Всё как тысячу лет назад
Солнце упало за горизонт, невидимый за домами, и ночь вошла в город стремительно, как прорвавшаяся к корыту хавронья. Воздух сгустился, стал сырой и липкий, стал темнотой. Люди в городе уснули внезапно и скоропостижно, словно скончались, а город вдруг ожил, задвигался, вытянулся вверх, примерил лунный берет, встряхнул безмерный плащ, усыпанный мелкой линялой звездой, и двинулся в путь.
Люди в городе уснули, и потому никто этого не заметил. Что же до ночных сторожей, которым полагалось бы бодрствовать, то они даже не почесались, ибо спали, спали уверенным сном пожарных лошадей ещё со времён программы «Время». Ни о чём не узнали даже милиционеры, потому что они никогда не подымали недремлющего ока в ночное небо, где в невообразимой высоте быстро летали светила и синие планеты. А если бы даже и узнали, то ничего бы от этого не изменилось, поскольку ведь нельзя сказать «Пройдёмте, гражданин!» целому городу, тем более такому большому, как этот.

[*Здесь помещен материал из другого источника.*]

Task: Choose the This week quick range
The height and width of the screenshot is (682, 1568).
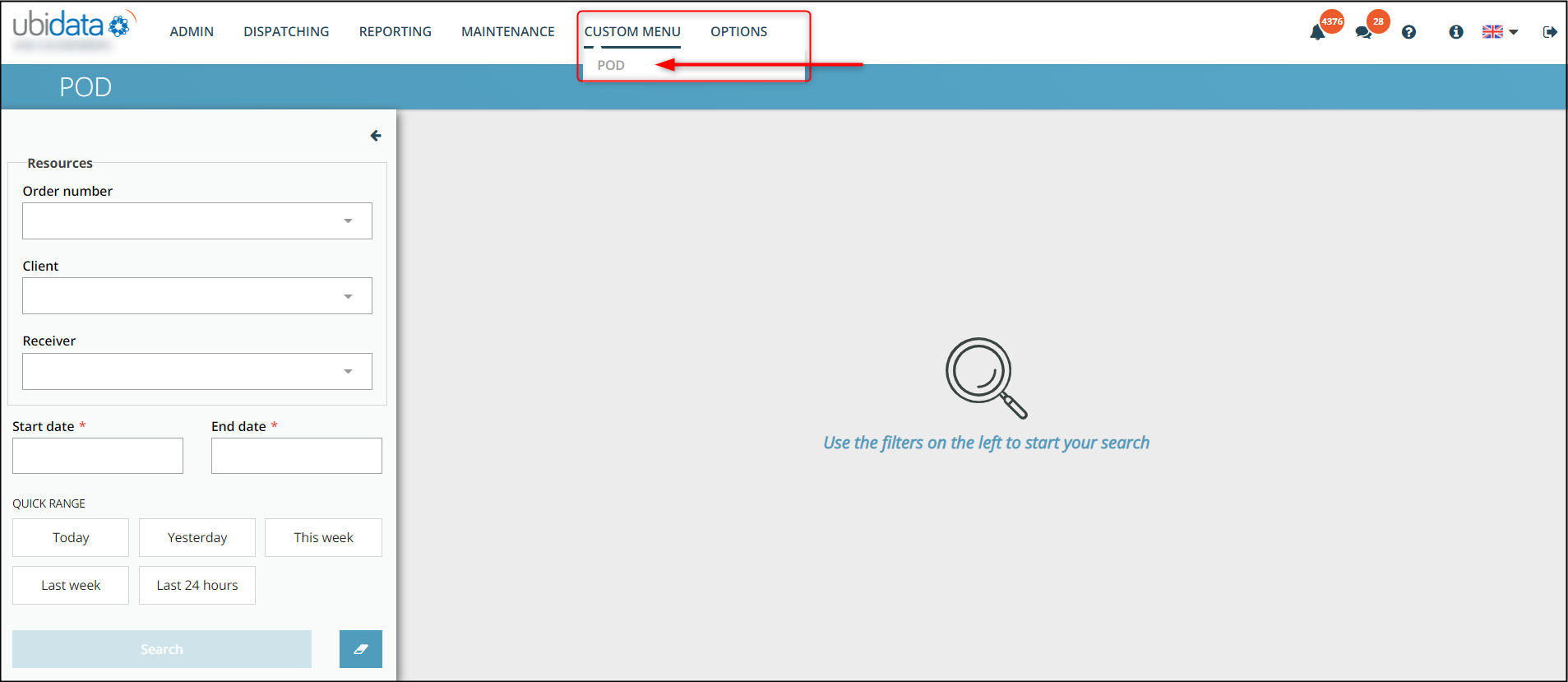Action: [323, 538]
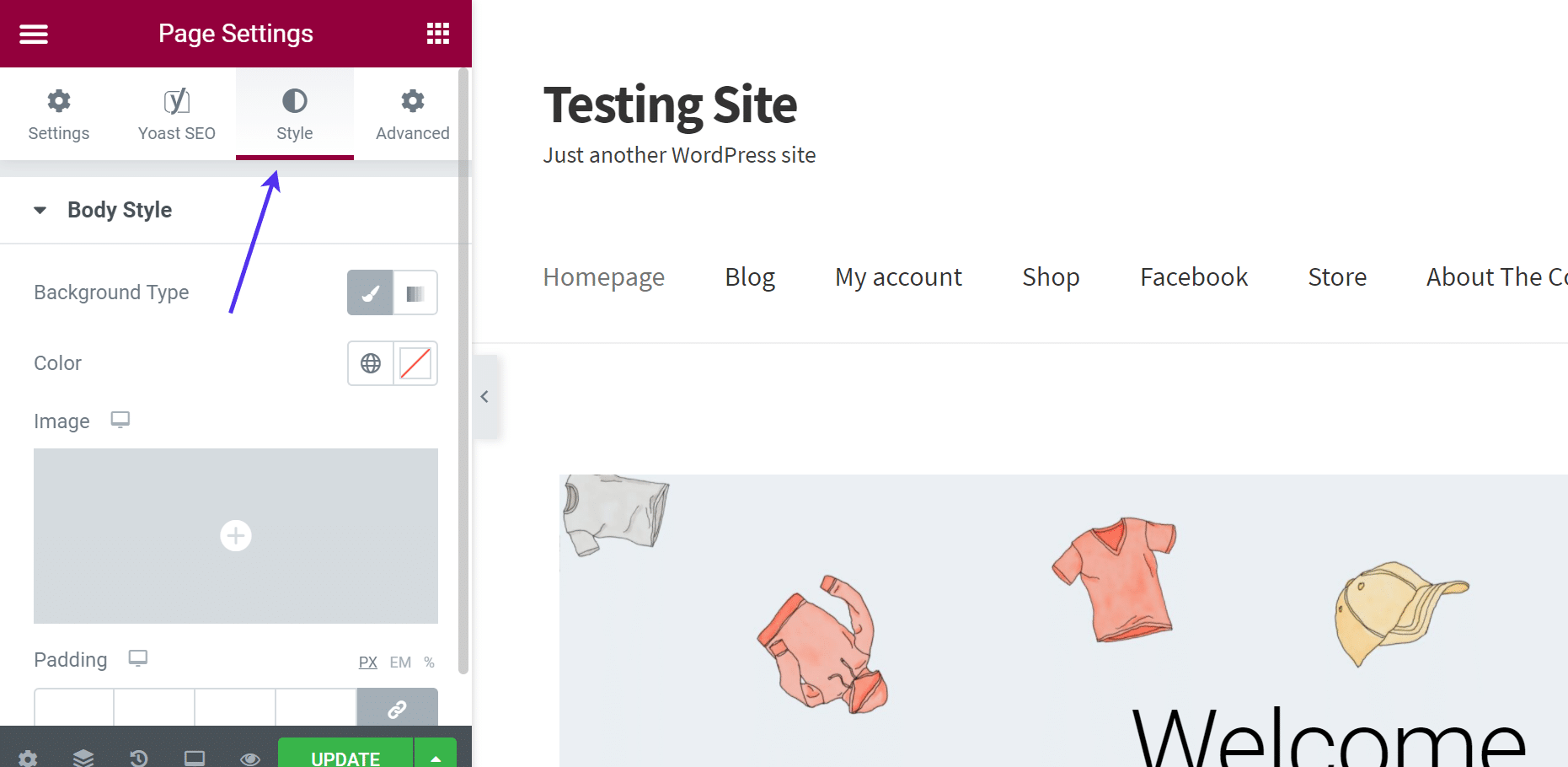Select EM as padding unit
This screenshot has height=767, width=1568.
400,662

Города вокруг, близкие и далёкие, неспешно облачались в парадные выходные костюмы, оббивали последнюю пыль с обуви, ещё раз придирчиво оглядывали себя и затем отправлялись на прогулку. Они ходили по Земле, как люди ходят по улицам города, они неустанно приветствовали друг друга, приподнимая шляпы, произносили: «Не правда ли, сегодня чудесная погода?» – и шли дальше. Они встречались по делам и, движимые родственными чувствами и просто так, ходили в гости – поболтать, потанцевать, угоститься мартини; они решали затянувшиеся тяжбы и дела о наследстве, заводили новые знакомства и переписывали старые завещания. Конечно, с завещаниями имели дело только очень древние города. Потом они приходили к нотариусу, чтобы заверить их с максимальной нотариальностью.
Древний Рим. По преданию, он волочился за очаровательной Венецией. Но та не скрывала своего равнодушия к нему, предпочитая старцу молодого Баден-Бадена.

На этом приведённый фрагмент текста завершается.